**RECORDS FOR PROCESSING:**
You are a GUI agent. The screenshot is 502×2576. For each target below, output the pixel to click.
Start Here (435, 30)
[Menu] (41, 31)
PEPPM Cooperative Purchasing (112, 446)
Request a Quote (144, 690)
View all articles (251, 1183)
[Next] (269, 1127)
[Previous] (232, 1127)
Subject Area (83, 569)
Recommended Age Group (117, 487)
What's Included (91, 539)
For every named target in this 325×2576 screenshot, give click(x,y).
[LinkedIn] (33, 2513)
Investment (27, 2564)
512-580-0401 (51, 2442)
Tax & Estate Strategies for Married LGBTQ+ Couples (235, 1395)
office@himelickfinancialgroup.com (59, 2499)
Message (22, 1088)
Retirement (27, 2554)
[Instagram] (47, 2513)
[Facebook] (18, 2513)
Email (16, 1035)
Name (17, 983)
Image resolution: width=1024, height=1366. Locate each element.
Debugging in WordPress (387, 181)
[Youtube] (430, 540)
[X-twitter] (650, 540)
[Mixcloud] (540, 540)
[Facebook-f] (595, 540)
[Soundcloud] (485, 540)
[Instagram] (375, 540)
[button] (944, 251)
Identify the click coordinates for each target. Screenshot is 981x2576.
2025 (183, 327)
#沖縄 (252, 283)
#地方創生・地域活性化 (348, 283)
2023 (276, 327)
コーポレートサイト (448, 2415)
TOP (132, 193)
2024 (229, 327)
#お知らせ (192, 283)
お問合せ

**EXERCISE DIRECTIONS:** Could you return exactly the lines above from the line with "Subject Area (83, 569)" to the line with "Message (22, 1088)", both included, and nothing else?

**EXERCISE SOLUTION:**
Subject Area (83, 569)
Recommended Age Group (117, 487)
What's Included (91, 539)
For every named target in this 325×2576 screenshot, give click(x,y).
[LinkedIn] (33, 2513)
Investment (27, 2564)
512-580-0401 (51, 2442)
Tax & Estate Strategies for Married LGBTQ+ Couples (235, 1395)
office@himelickfinancialgroup.com (59, 2499)
Message (22, 1088)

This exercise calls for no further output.